World splits into three economic blocs: a deep dive into economic realignments – Australian expert

Source:Azerbaijan News Date:22May2024

Probably the best article explaining the future of global trade and development

 

The IMF has outlined two potential scenarios for the world economy over the next century. In a “low ambition scenario”, global GDP would triple, and living standards would double. In a “high ambition scenario”, global GDP could increase thirteenfold, and living standards could rise ninefold. However, the biggest threat to global growth prospects is geoeconomic fragmentation. The structure of trade relations is rapidly evolving, causing significant challenges for some countries while benefiting others. For instance, Europe’s shift away from Russian gas has boosted American liquefied natural gas (LNG) supplies to the continent. Additionally, restrictions on cargo transportation through Russia or the Red Sea have heightened interest in the Middle Corridor and the North-South ITC, with Azerbaijan at the centre of this development.

 

Coming back to regional trading blocs, breaking the world up into smaller regional economic blocs could make the total factor productivity of each unit of capital less efficient than a truly global trading system, but this also provides opportunities for institution-construction, which could help to create systems that are both more productive and more beneficial for smaller people (labour), smaller enterprises and smaller countries. East Asia and Southeast Asia hold the keys here, as particularly Southeast Asia is at the perfect crossroads to benefit from a new manufacturing system, which could bring capital and wages back into greater alignment with each other.

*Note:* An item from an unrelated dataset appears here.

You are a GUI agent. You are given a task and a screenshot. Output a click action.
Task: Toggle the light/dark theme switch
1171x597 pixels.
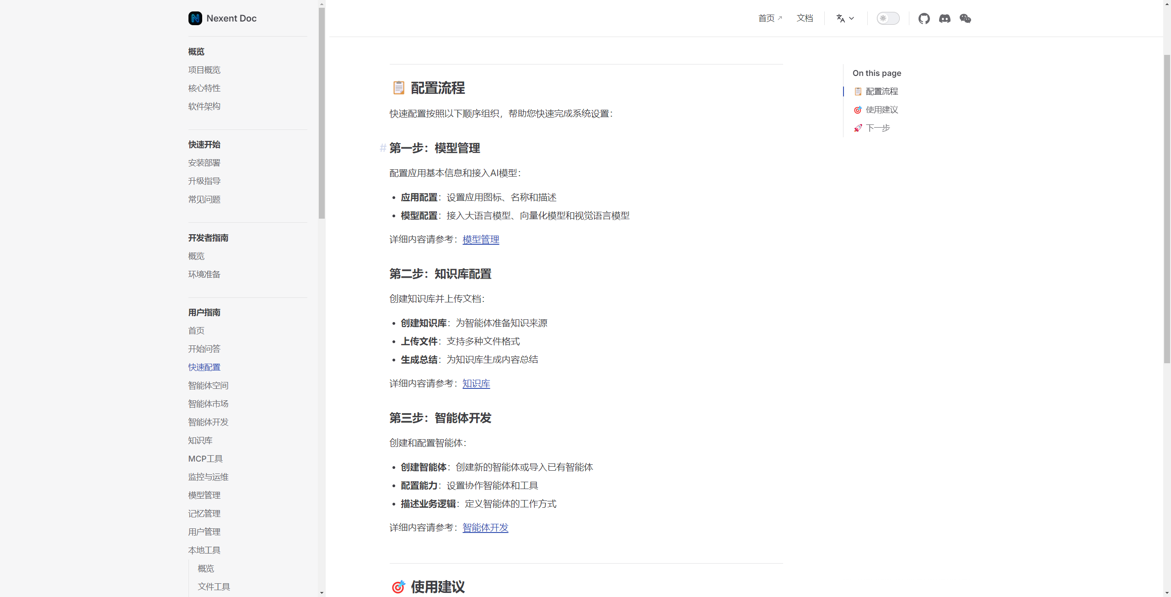888,18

The ones to lose the most will be those cut off from the global system and forced back into 19th and 20th century regional systems. Land-locked Mongolia and Kazakhstan, for example, stuck with China and Russia, could regress, and will never expand out into the equivalent trading success of land-locked Switzerland or Austria, which benefit from the regional economic bloc they inhabit. The EU shows what is possible in non-United States customs integration and the benefits of economic regionalism. If Southeast Asia and Northeast Asia could create similar structures, then that would determine the future of the global economy.